# Buy a Sim card for mobile



## akkers (Sep 22, 2011)

I am here in Dubai and tried to buy a sim card for my mobile. The shops in Al-Fahidi st were quoting Dh60-70 which seemed ok to me. However, they wanted to take my phone round the back and insert the sim. I told them I just wanted the sim and can insert the sim myself but they would'nt sell me the sim card.

What is going on? Am I missing something?


----------



## hisham.hafiz (Aug 30, 2009)

First time I hear about that, but may be they want to record ur phone details on the network before, 
Did u tried man big shops or it is small booth


----------



## ccr (Jun 20, 2010)

Don't know, sounds weird...

I got both pre- and post-paid SIM cards from Etisalat and DU stores, and they just handed me the SIM cards in the enveloppe after I paid for them.

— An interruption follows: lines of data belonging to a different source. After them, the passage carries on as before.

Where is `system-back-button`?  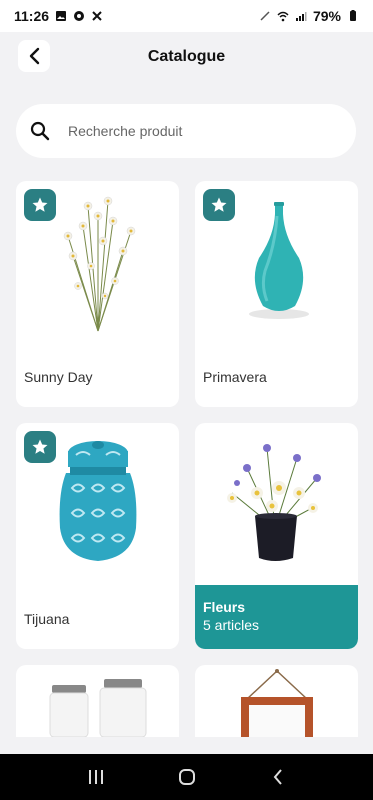
system-back-button is located at coordinates (278, 777).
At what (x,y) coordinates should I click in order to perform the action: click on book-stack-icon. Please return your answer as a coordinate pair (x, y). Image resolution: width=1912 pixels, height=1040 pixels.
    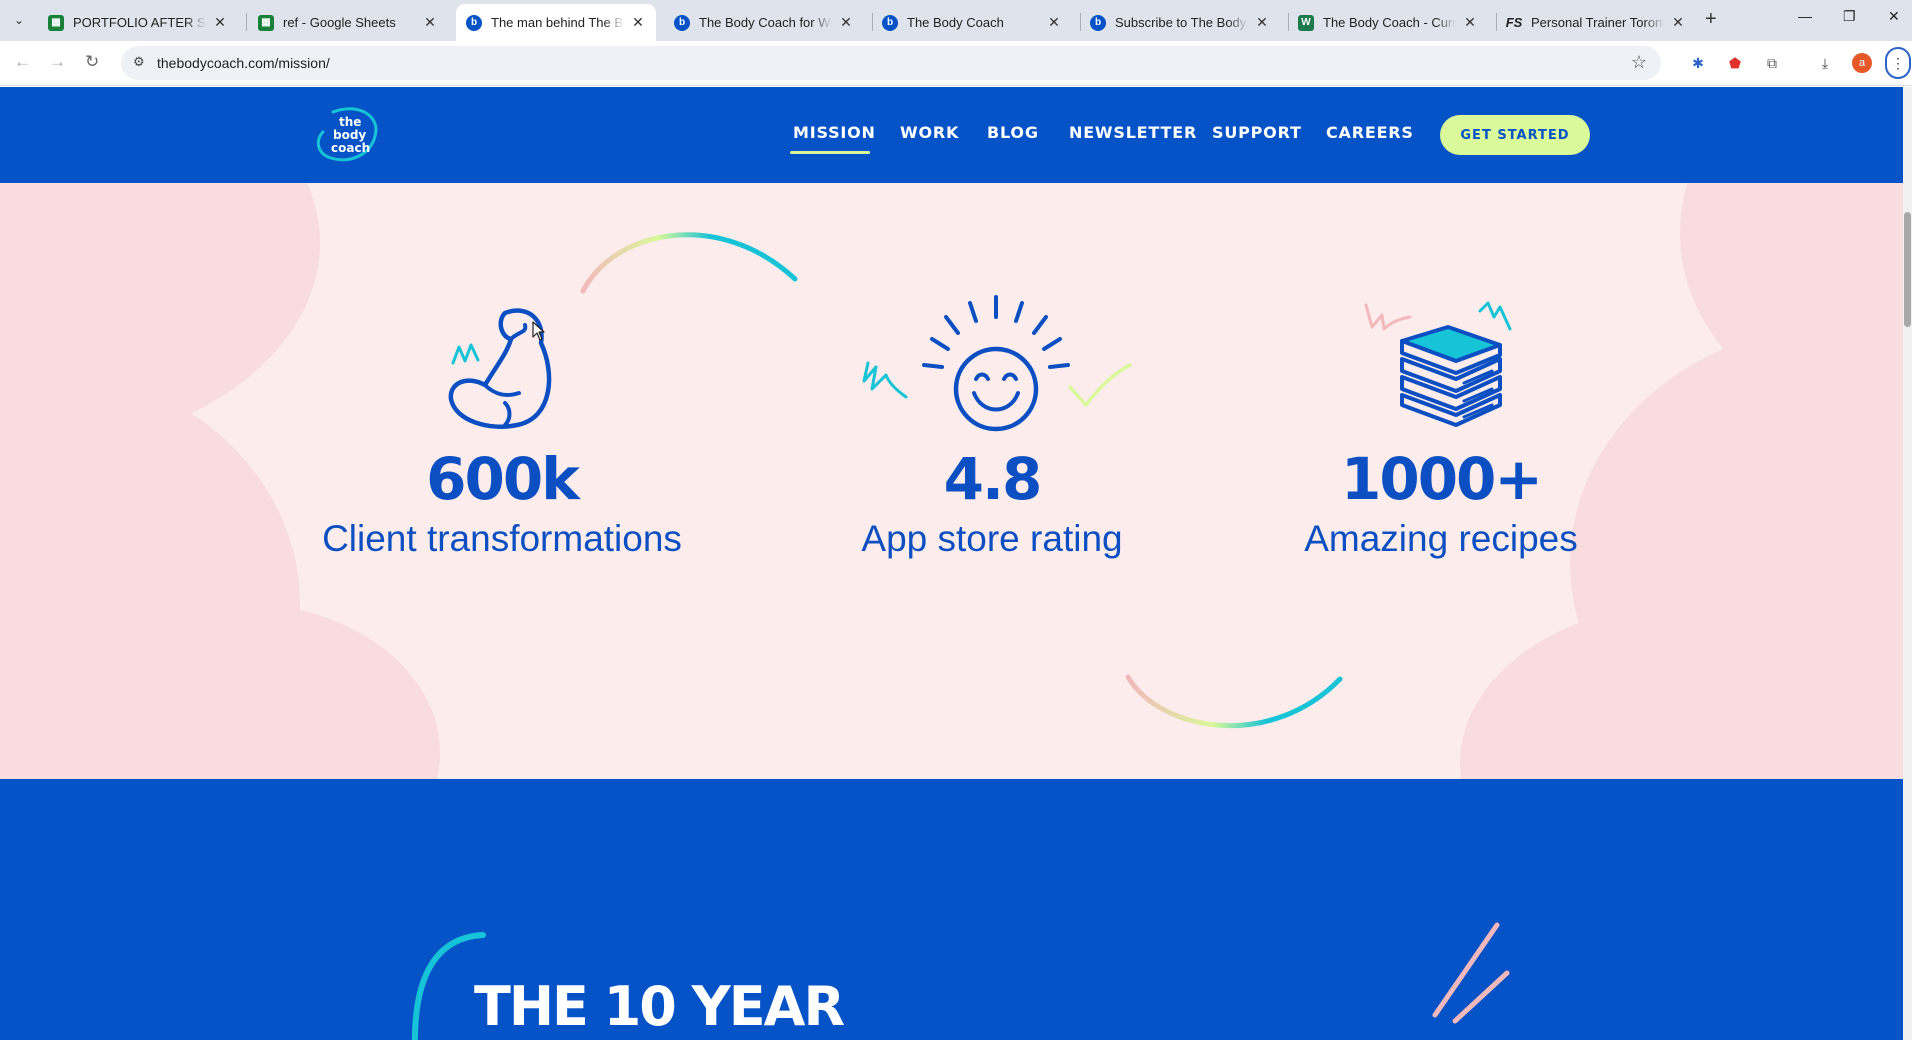
    Looking at the image, I should click on (1438, 364).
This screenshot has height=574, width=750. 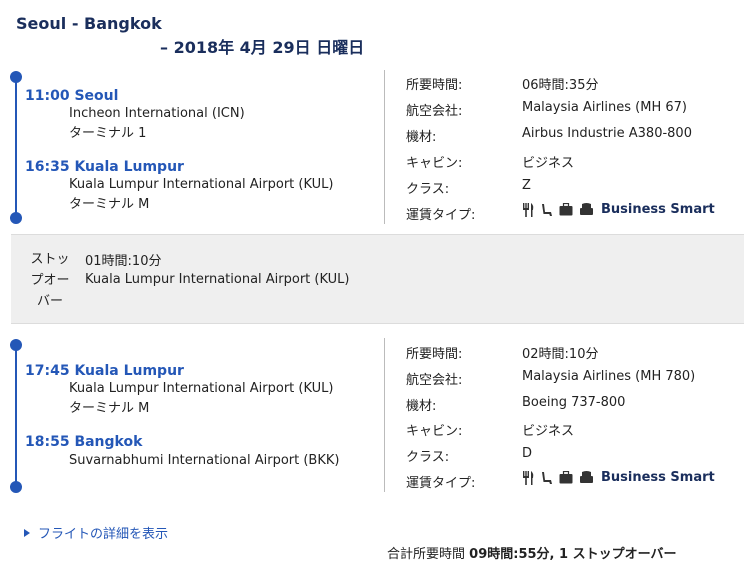 I want to click on stopover-label: ストッ プオー バー, so click(x=50, y=280).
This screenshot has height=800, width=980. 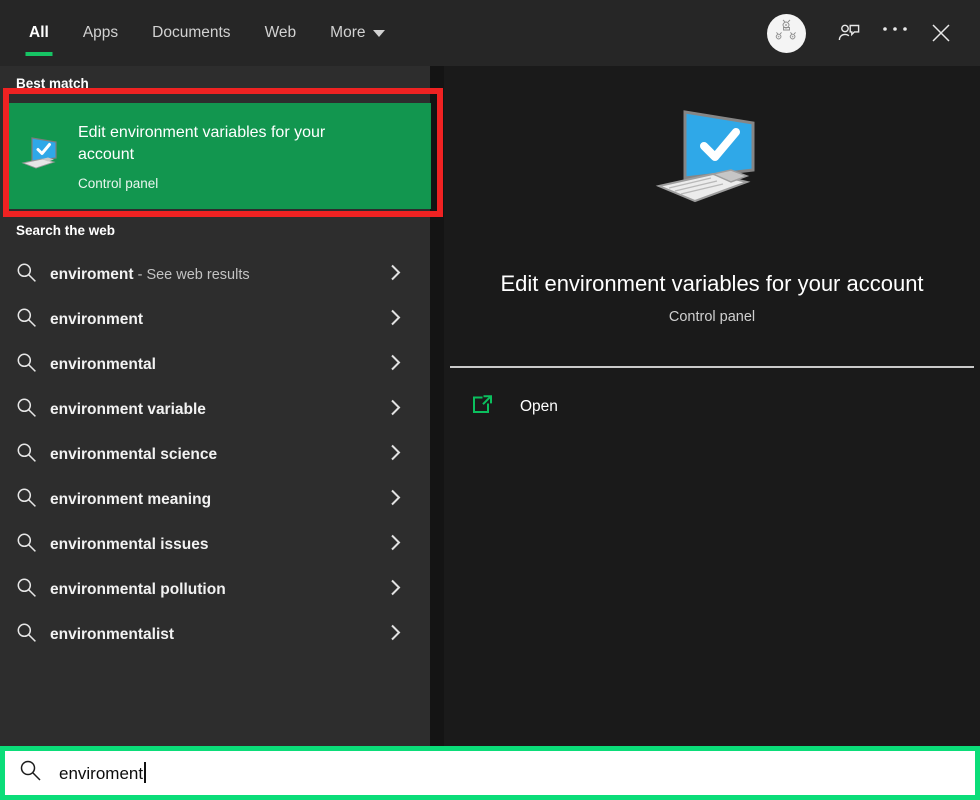 I want to click on web-query-text: environment, so click(x=97, y=319).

No one ever asked for my phone.


----------



## masalih (Sep 16, 2011)

you may seek help from dubai police if you suspect something.


----------



## Tony0202 (Sep 23, 2011)

akkers said:


> I am here in Dubai and tried to buy a sim card for my mobile. The shops in Al-Fahidi st were quoting Dh60-70 which seemed ok to me. However, they wanted to take my phone round the back and insert the sim. I told them I just wanted the sim and can insert the sim myself but they would'nt sell me the sim card.
> 
> What is going on? Am I missing something?


Akkers,
I have a feeling that they palmed you a used SIM which is already in someone else's name. Please visit Etisalat or Du office to check if the SIM indeed is registered in your name. Using a SIM without knowing its history could have all sorts of risks.

Cheers!


----------